3. Leverage the New Abbreviated Pathway
Effective September 2025, COFEPRIS introduced an Abbreviated Regulatory Pathway that recognizes prior approvals from IMDRF and MDSAP member authorities (including US FDA, Health Canada, Japan PMDA, and EU CE marking under MDR). This pathway mandates a 30-day decision timeline — a significant improvement over the standard 6+ month review for Class III devices. Manufacturers with existing approvals from reference authorities should prioritize this route for new Mexican registrations.
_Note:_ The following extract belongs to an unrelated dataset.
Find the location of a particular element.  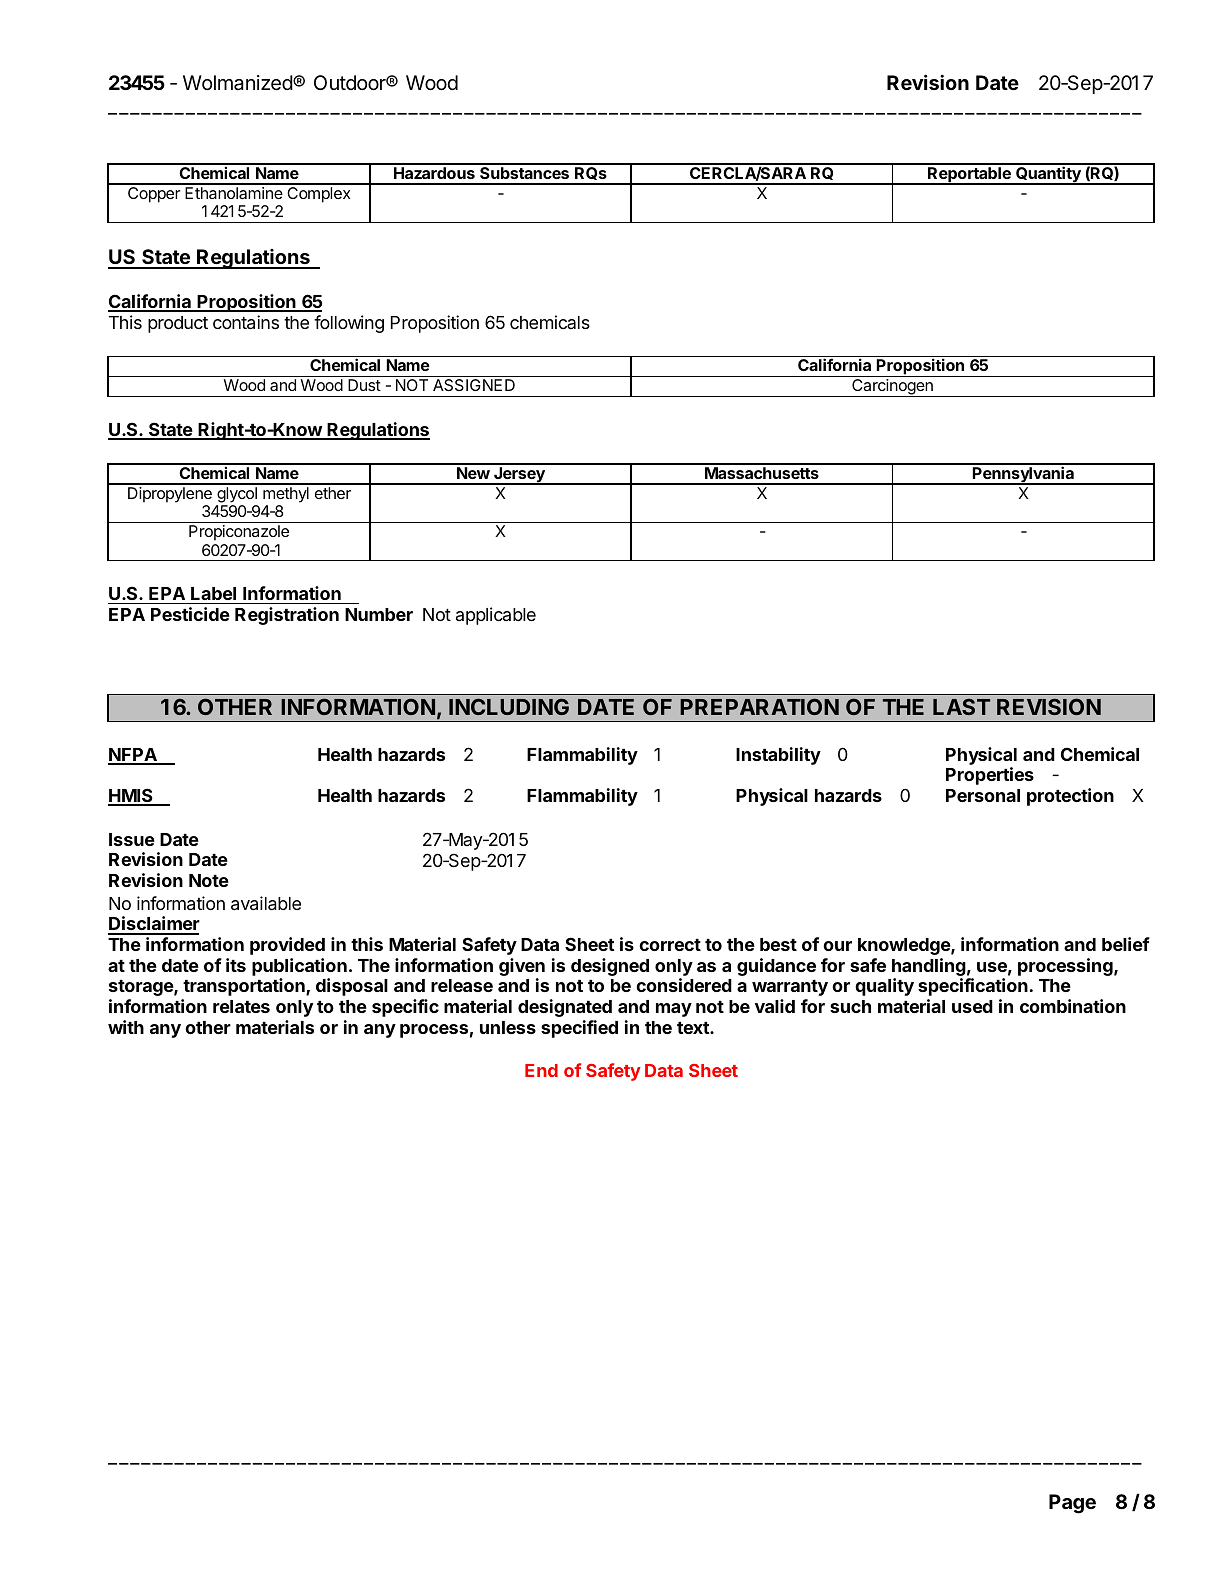

Reportable is located at coordinates (969, 176).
4. Plan for Registration Renewal
COFEPRIS registrations have a 5-year validity. The 2021 surge in registrations (2,203, up from 1,289 in 2019) means a significant cohort will come up for renewal in 2026. Manufacturers should ensure their MRH has the capacity and documentation ready for renewal submissions.
5. Budget Realistically for Market Entry
Government fees for COFEPRIS registration are relatively modest compared to many markets, but total costs — including MRH fees, consulting, translation, document preparation, and legalization — typically range from a few thousand dollars for a simple Class I notification to $20,000+ for a complex Class III device through the Standard Route. The Abbreviated Pathway may reduce some of these costs by simplifying documentation requirements.
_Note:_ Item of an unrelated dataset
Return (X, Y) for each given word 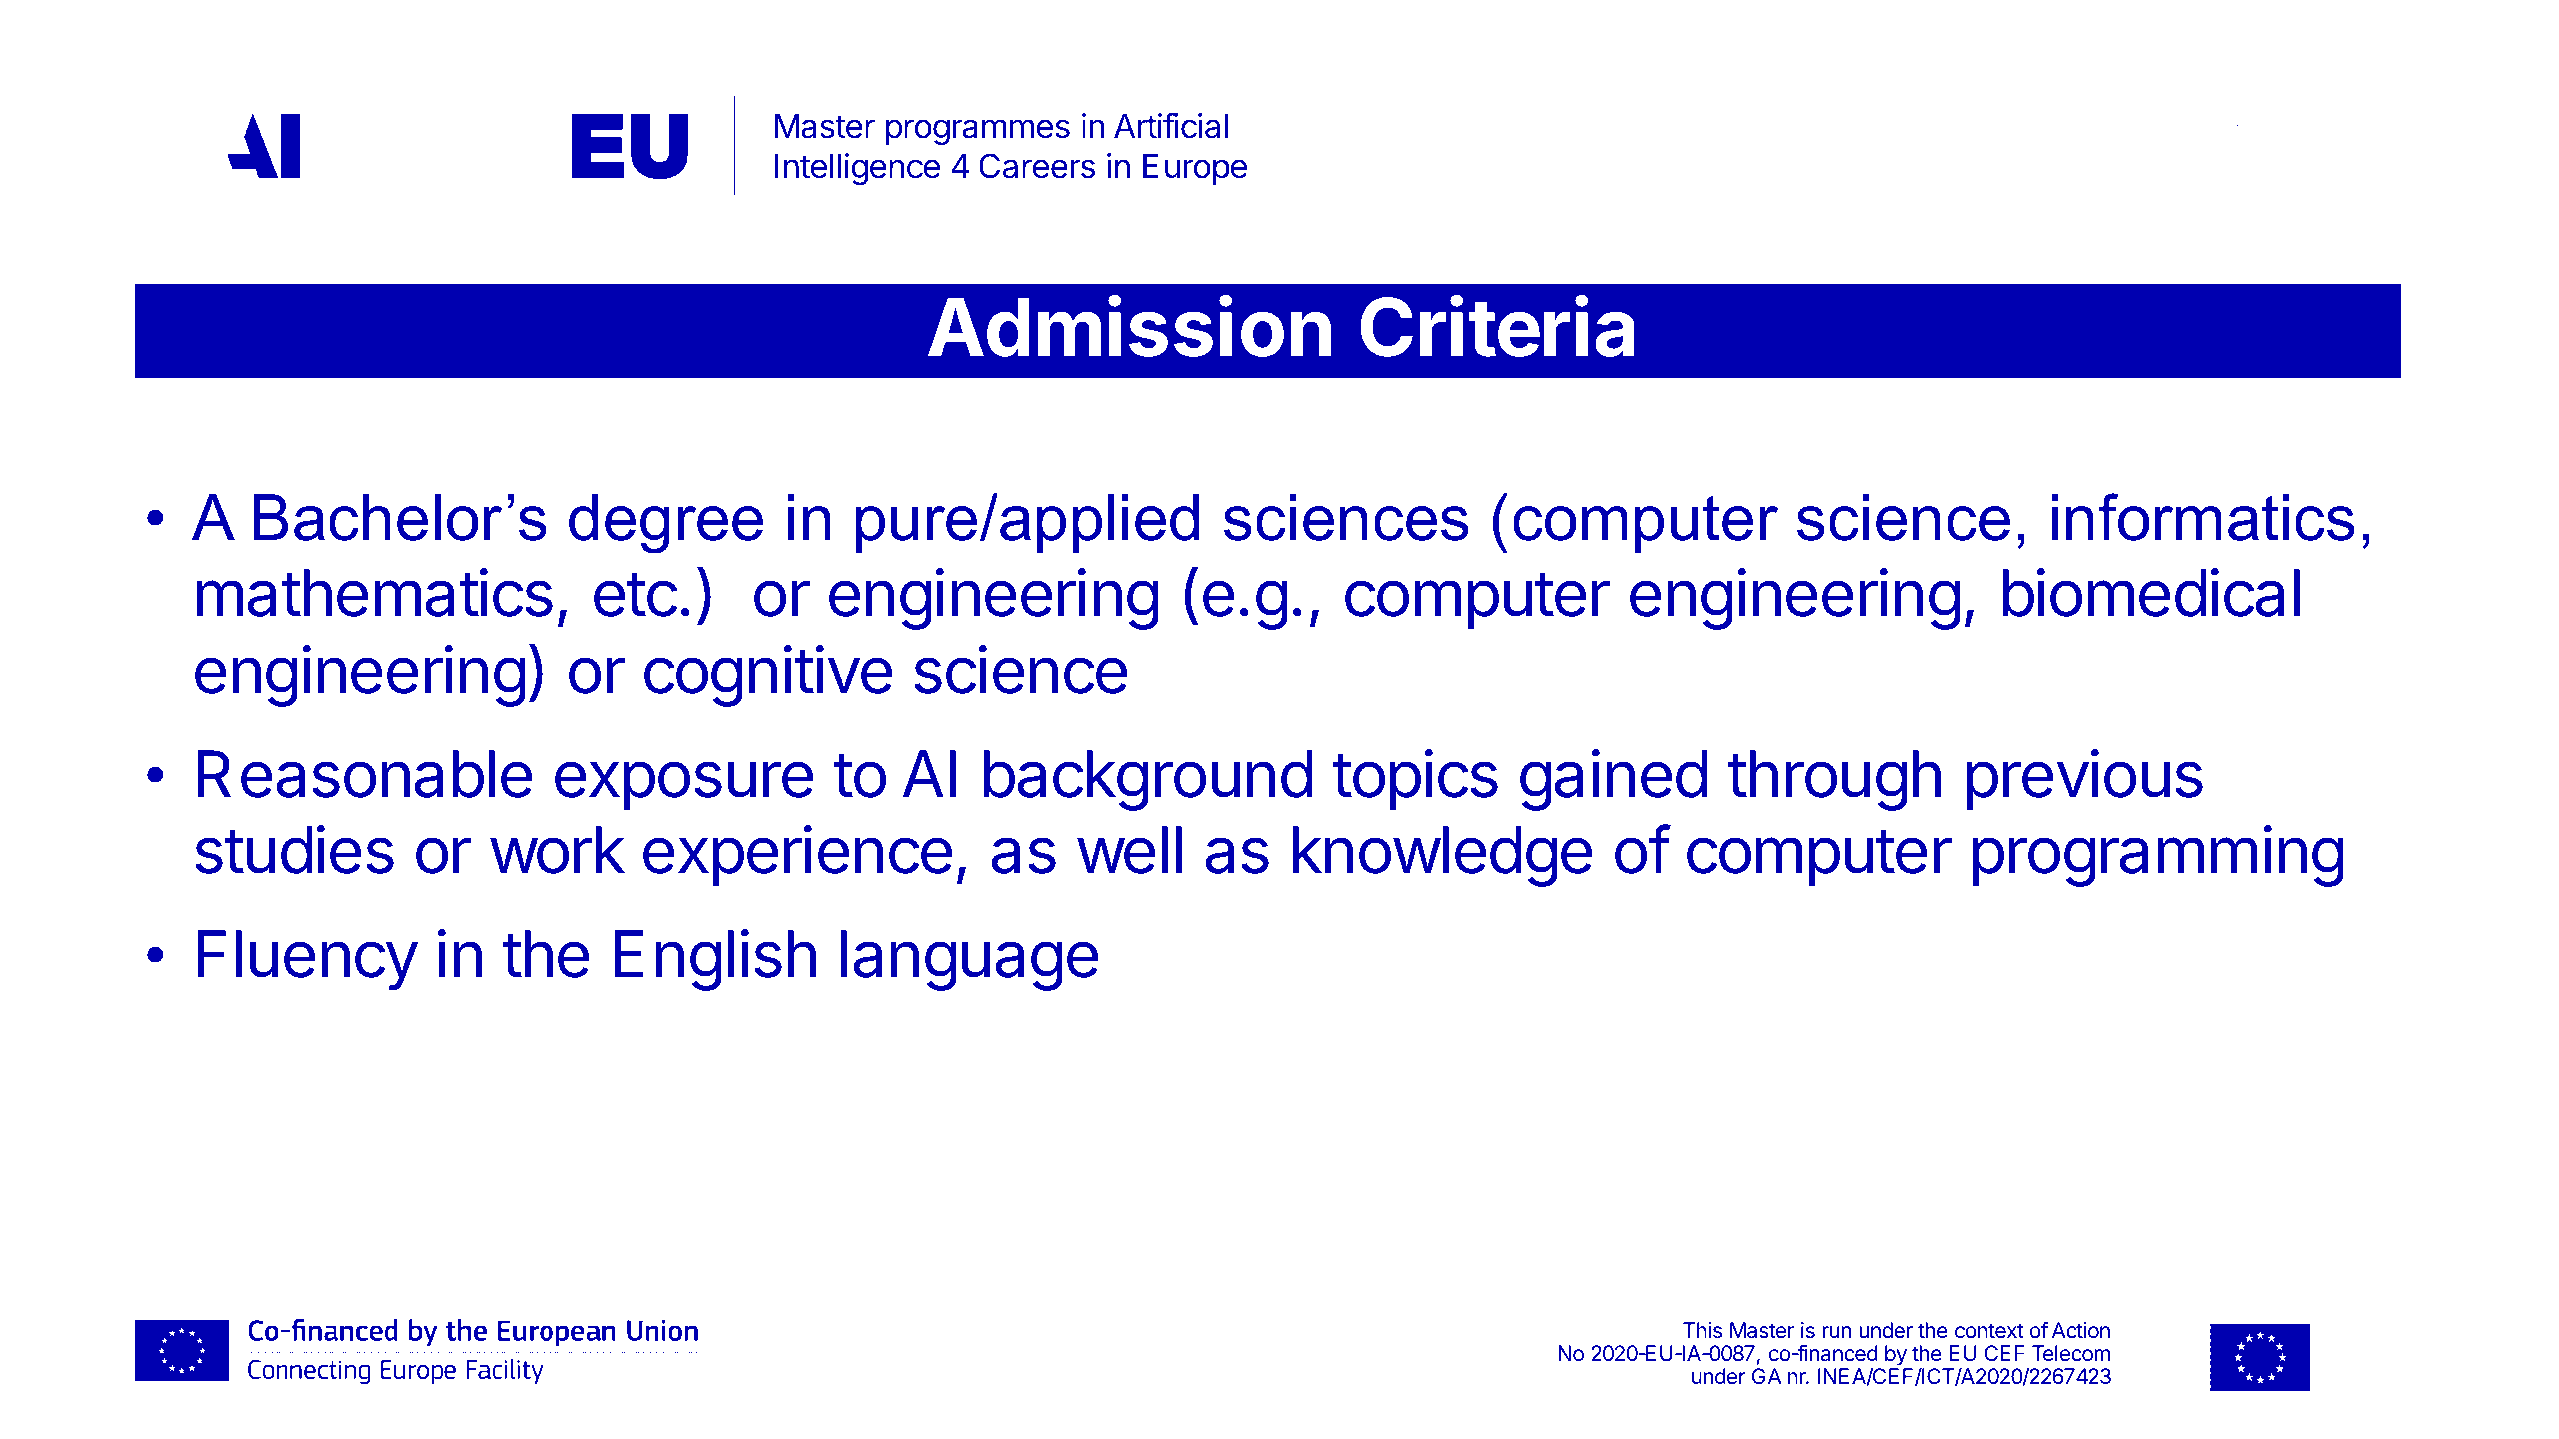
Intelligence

Context and Regulatory Framework
Mexico's medical device regulatory framework is administered by COFEPRIS under the Ley General de Salud (General Health Law) and its implementing regulations. The classification system follows a risk-based approach with three main classes (I, II, III) and additional subcategories for low-risk devices.
The recent regulatory modernization includes:
- Abbreviated Regulatory Pathway (September 2025): fast-track route recognizing prior foreign approvals, with 30-day decision timeline
- Consolidated registration procedures: simplification combining new registrations, low-risk registrations, and first extension applications into unified procedures
- Digitalization initiatives: ongoing improvements to electronic submission systems
Foreign manufacturers must comply with Mexico's NOM (Norma Oficial Mexicana) standards where applicable, and the MRH is responsible for ensuring ongoing post-market compliance, including adverse event reporting and product vigilance.
Summary
| Metric | Value |
|---|---|
| Registrations analyzed | 16,473 |
| Unique registration holders | 5,286 |
| Holders with 1 registration | 3,174 (60.0%) |
| Top 20 holder concentration | 17.0% |
| Largest category | Diagnostic Agents (37.0%) |
| Peak registration year | 2024 (3,556 registrations) |
| Class I + II share | 78.5% |
| #1 holder | KABLA COMERCIAL (344 registrations, 2.1%) |
The Mexican COFEPRIS market is large, growing, and highly fragmented. The 2024 registration surge and the new Abbreviated Pathway signal increasing accessibility for foreign manufacturers, but the MRH selection decision remains critical — particularly for companies seeking to build a multi-product presence in Mexico's evolving regulatory environment.